Updated: February 22, 2024 By: Guest Contributor Post a comment

Introduction

Pandas is an open-source data manipulation and analysis library for Python, offering data structures and operations for manipulating numerical tables and time series. Among its versatile functions, DataFrame.value_counts() is a crucial method for data analysis, enabling users to count the frequency of unique values in a DataFrame or Series. This tutorial delves into the value_counts() method, demonstrating its applications through progressively complex examples.

The Fundamentals

Before we dive into examples, it’s essential to understand what value_counts() does. The method returns a Series containing the counts of unique values. This function is immensely helpful in exploratory data analysis, allowing us to quickly identify frequency distributions.

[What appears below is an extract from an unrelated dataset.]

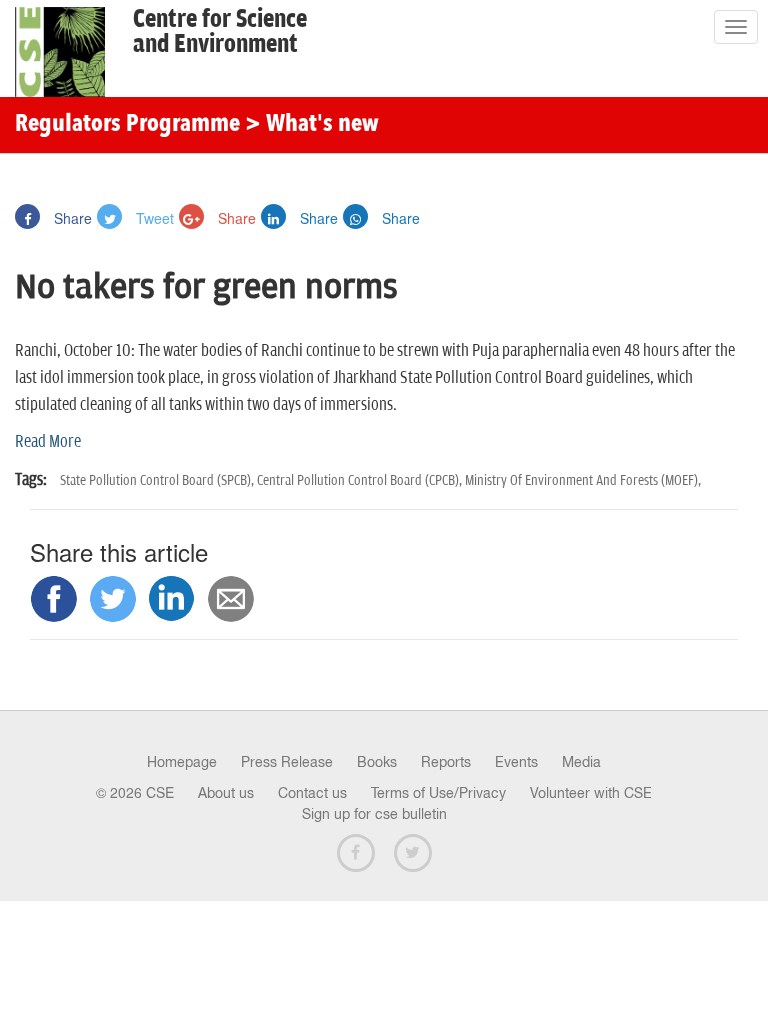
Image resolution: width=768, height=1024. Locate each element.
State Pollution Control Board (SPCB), (158, 480)
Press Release (287, 762)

To start, let’s create a basic pandas DataFrame:

import pandas as pd

# Sample DataFrame
data = {'color': ['blue', 'green', 'red', 'blue', 'green']}
dataframe = pd.DataFrame(data)

Now, let’s call the value_counts() method on the ‘color’ column:

print(dataframe['color'].value_counts())

The output will be:

blue     2
green    2
red      1
Name: color, dtype: int64

Here, you can see the frequency of each color, indicating ‘blue’ and ‘green’ appear twice, while ‘red’ only once.

Customizing value_counts()

The value_counts() method offers several parameters to customize its output, such as sort, ascending, and normalize. Let’s see how we can apply these to our data:

print(dataframe['color'].value_counts(sort=True, ascending=True))

Now, the output will list the colors in ascending order based on their count:

red      1
blue     2
green    2
Name: color, dtype: int64

By setting normalize=True, we can also get the relative frequencies:

print(dataframe['color'].value_counts(normalize=True))

The output here shows the proportion of each color:

blue     0.4
green    0.4
red      0.2
Name: color, dtype: int64

Using value_counts() on multiple columns

Unfortunately, value_counts() cannot be directly used on DataFrame objects to count across multiple columns. However, you can achieve this by concatenating columns of interest into a single Series or by applying a workaround. Let’s explore a simple method to apply value_counts() on multiple columns using melt():

# Assuming the same DataFrame 'dataframe'
dataframe['number'] = [1, 2, 1, 1, 3]  # Add a new column

melted_df = pd.melt(dataframe)
print(melted_df['value'].value_counts())

This method essentially reshapes the DataFrame, making value_counts() applicable. The output will be a combined count of values across all columns.

Advanced example: Grouping with value_counts()

Another powerful feature of pandas is grouping data using the groupby() method, which can be combined with value_counts() for more intricate analysis. Let’s look at a group-wise value count example:

# More complex DataFrame
complex_data = {'color': ['blue', 'green', 'red', 'blue', 'green', 'green'],
                'shape': ['circle', 'triangle', 'circle', 'square', 'square', 'circle']}
complex_df = pd.DataFrame(complex_data)

gb = complex_df.groupby('color')['shape'].value_counts()
print(gb)

This operation groups the DataFrame by the ‘color’ column, then applies value_counts() on the ‘shape’ column within each group. The result is a multi-index Series showing the count of shapes for each color.

Conclusion

The value_counts() method in pandas is a versatile tool for counting unique values within a Series. Throughout this tutorial, we’ve explored different ways to utilize this method, from simple frequency counts to more advanced applications involving data grouping and manipulation. By mastering value_counts(), you can enrich your data analysis process, gaining deeper insights into your datasets.